BJ and Madison said their debt-reduction journey—and being honest with each other about their finances—has made them stronger as a couple.
“Doing this just reaffirmed for me that this is the person I wanted to marry, that I was willing to spend the rest of my life with,” BJ said.
What this journey has taught them—and what it can teach you
Their journey has been full of teachable moments, and they hope you can learn from their experience, too.
- It starts within yourself. BJ wouldn’t recommend their aggressive plan to others. But even sticking to smaller goals of debt reduction won’t happen unless you want it to. “It sounds cliché, but anything is possible when you put your mind to it,” he said.
- Have a plan. Maybe don’t keep a budget for your budget, but create a budget that works for you, and stick to it. Revisit it any time your goals or financial situation changes.
- It won’t happen overnight. BJ is fond of telling Dupaco members, “You did not accumulate this debt overnight, and you’re not going to pay it off overnight.” He and Madison are about one-third of the way finished paying off their debt. It started with the first loan, then the second and so on. “Know that every little bit adds up over time,” BJ said.

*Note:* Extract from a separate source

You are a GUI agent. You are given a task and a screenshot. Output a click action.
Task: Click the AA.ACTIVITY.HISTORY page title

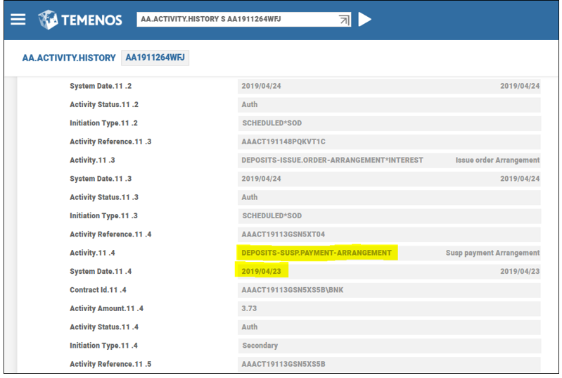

- You don’t have to spend all your money to enjoy life. “There are so many other things you can do with your money that will benefit your lives years from now,” Madison said. “Before we started this journey, I would have never thought to put my money in an investment account. I’m only 22 years old, and it’s a good feeling to know that because of everything we’ve been doing, I’m on a really good track.”
- Reward yourself along the way. Even if you’ve got an ambitious goal to save or pay off debt, leave yourself some fun money, too. “It would be harder if we didn’t allow ourselves to have some fun, too,” Madison said.
- Be patient with yourself. Working multiple jobs or having less discretionary spending can feel discouraging at times, but remind yourself that it won’t be like this forever, Madison encouraged. “If it was easy, everybody would be doing it,” BJ agreed. Even so, Madison is grateful for their financial journey together. “I don’t think there’s anything I would have done differently,” she said.